**Data for processing**
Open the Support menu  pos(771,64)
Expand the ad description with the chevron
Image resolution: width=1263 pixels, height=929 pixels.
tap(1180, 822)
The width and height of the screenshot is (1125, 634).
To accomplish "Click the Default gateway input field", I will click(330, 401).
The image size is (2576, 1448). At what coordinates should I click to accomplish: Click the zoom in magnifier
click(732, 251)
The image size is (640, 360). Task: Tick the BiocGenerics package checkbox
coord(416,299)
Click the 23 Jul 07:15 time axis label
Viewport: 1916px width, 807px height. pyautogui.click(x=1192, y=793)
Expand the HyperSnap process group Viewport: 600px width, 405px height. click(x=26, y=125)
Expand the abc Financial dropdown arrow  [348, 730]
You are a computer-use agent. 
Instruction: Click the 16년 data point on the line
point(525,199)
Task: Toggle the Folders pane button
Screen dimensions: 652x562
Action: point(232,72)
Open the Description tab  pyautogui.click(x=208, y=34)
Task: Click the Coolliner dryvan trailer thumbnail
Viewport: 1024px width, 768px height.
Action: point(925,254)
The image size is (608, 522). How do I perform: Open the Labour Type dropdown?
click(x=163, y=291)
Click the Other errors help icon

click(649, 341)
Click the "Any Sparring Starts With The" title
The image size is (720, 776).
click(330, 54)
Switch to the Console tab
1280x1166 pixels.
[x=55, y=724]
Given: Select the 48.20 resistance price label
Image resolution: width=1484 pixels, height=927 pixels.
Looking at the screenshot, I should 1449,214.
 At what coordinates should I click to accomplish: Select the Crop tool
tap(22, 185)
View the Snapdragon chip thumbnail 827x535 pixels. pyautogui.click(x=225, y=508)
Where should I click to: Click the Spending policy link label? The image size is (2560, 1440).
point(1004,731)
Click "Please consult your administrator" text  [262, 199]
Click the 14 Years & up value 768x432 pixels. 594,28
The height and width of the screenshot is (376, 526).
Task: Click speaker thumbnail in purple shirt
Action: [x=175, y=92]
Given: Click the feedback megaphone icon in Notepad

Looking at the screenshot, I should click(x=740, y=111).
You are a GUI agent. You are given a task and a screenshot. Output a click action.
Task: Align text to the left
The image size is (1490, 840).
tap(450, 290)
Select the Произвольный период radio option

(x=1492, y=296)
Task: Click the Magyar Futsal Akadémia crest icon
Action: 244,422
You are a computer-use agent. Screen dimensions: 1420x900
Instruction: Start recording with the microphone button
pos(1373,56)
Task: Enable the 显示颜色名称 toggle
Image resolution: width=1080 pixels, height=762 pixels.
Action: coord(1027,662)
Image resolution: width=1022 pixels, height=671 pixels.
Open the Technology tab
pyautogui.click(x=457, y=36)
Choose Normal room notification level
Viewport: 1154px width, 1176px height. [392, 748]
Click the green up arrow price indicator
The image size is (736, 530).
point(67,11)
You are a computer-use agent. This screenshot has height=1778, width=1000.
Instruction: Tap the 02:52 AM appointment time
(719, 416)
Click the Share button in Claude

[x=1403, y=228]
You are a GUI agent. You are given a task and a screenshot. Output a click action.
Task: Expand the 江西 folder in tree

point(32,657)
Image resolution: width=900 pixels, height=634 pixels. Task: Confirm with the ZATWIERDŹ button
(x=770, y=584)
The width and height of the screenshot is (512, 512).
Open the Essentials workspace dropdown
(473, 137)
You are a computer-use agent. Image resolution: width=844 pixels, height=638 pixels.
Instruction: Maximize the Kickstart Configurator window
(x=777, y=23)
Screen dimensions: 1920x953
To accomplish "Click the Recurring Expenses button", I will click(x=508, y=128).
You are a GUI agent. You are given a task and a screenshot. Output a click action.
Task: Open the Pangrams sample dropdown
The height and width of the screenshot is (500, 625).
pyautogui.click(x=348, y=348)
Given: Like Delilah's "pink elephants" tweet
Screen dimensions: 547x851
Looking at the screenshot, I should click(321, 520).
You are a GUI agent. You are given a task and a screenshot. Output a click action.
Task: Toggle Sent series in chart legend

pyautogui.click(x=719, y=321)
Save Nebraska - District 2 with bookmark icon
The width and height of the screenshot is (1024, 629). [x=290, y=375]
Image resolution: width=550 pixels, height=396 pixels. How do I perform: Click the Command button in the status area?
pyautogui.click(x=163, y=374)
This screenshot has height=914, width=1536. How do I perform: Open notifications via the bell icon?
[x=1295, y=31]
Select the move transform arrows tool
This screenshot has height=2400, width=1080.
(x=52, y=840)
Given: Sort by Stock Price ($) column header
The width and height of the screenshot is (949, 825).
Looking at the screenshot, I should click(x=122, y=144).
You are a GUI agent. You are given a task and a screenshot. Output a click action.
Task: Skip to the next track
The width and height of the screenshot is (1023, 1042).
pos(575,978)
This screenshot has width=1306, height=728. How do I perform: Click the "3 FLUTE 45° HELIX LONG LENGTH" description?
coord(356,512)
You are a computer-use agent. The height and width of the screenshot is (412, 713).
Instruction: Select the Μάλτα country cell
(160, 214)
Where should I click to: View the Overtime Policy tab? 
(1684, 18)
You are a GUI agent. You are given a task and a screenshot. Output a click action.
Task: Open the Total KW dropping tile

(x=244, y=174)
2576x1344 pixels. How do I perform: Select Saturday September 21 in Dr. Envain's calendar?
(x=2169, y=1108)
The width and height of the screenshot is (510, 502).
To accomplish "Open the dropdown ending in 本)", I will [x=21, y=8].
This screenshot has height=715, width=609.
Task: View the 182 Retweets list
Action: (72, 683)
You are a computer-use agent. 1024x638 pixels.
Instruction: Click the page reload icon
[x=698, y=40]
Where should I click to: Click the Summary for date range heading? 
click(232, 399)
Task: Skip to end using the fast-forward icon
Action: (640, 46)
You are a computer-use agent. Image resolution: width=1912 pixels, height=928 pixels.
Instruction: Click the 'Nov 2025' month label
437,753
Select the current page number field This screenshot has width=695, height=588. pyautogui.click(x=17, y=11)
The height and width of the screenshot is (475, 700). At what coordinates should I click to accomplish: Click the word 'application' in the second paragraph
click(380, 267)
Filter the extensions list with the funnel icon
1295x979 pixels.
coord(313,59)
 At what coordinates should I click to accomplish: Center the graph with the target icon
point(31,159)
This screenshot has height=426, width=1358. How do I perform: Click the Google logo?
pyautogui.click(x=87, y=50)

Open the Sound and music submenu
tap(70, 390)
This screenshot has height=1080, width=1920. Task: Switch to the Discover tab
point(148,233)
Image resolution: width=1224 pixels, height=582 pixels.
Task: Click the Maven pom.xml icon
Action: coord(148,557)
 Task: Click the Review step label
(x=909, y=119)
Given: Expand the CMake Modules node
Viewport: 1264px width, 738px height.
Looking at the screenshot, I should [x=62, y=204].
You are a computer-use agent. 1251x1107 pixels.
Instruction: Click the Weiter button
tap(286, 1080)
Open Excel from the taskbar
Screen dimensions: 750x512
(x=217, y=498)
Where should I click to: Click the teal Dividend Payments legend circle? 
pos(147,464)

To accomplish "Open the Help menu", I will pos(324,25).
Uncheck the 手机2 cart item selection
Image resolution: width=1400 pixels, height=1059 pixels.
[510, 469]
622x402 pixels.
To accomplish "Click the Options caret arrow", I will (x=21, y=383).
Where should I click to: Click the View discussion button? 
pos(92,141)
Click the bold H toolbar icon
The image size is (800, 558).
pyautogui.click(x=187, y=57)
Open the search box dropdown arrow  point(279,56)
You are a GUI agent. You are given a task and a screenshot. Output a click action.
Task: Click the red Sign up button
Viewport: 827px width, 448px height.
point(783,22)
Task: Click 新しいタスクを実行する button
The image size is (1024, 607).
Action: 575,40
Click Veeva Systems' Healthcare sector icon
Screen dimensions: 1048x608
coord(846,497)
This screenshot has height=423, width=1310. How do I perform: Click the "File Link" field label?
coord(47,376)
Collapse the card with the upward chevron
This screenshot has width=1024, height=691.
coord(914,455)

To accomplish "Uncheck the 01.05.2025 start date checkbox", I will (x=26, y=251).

**Goal of the exercise**
From the records given above, copy all lines containing "text".

**Output for this task**
Click "Please consult your administrator" text  [262, 199]
Task: Align text to the left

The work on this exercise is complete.